(Saved data entries)

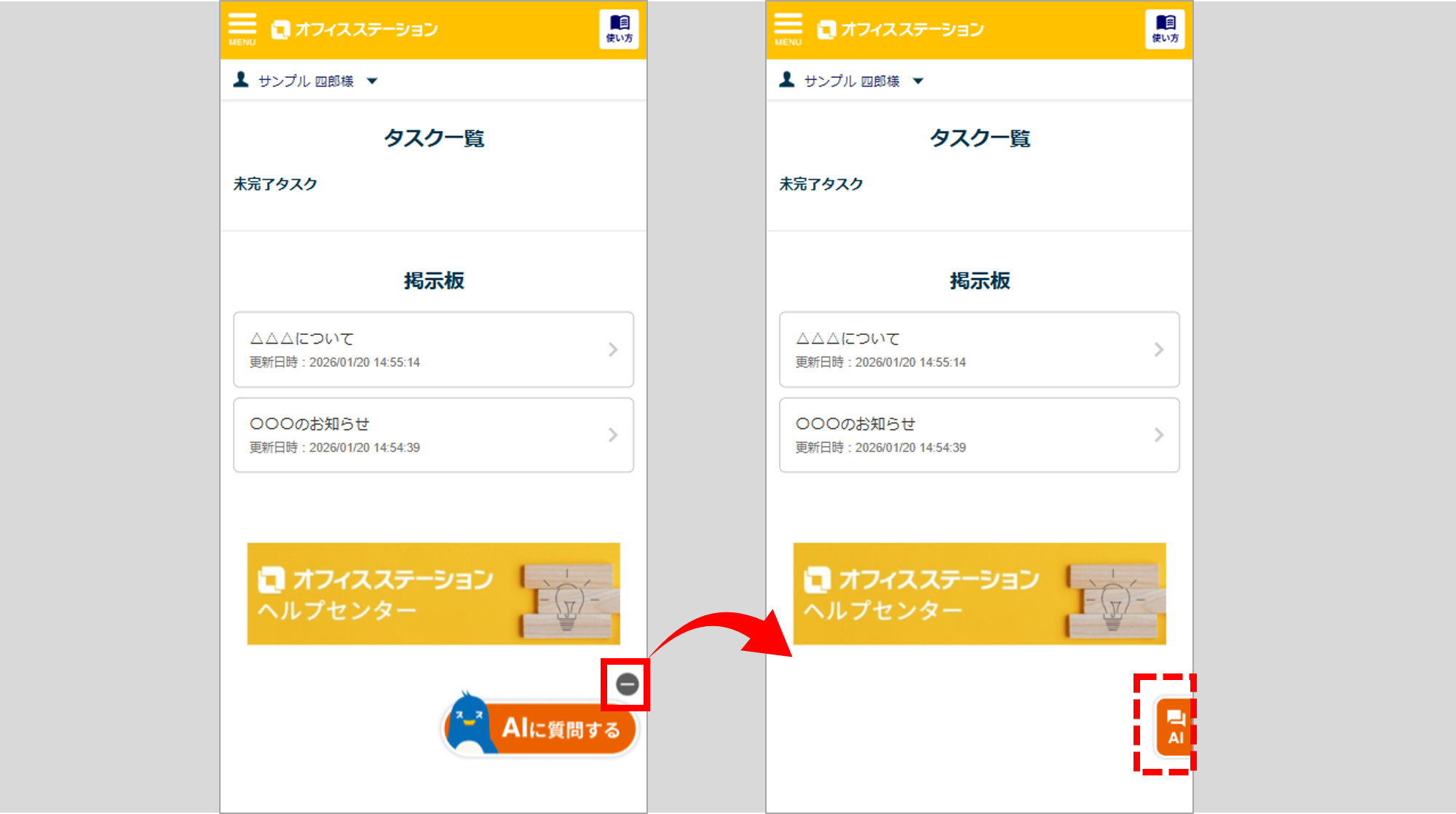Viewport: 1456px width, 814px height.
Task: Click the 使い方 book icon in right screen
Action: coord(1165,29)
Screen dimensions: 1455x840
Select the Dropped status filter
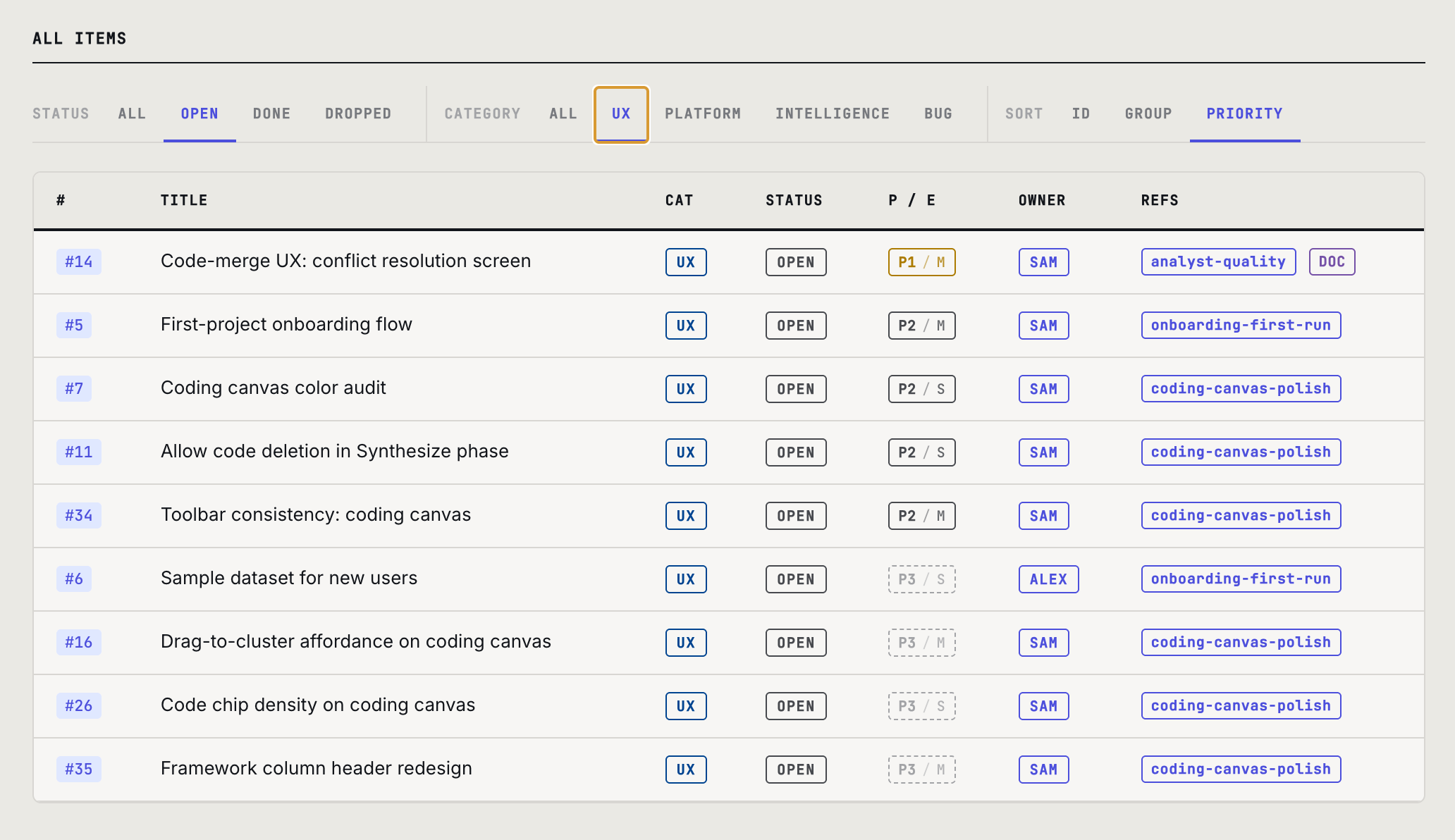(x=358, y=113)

TO DO ▸
In the records above, find the line that contains "Screen dimensions: 1455x840". Retype it and every line after it, exactly, leaving out all pictures.

REPLY TO THE TASK ▸
Screen dimensions: 1455x840
Select the Dropped status filter
(x=358, y=113)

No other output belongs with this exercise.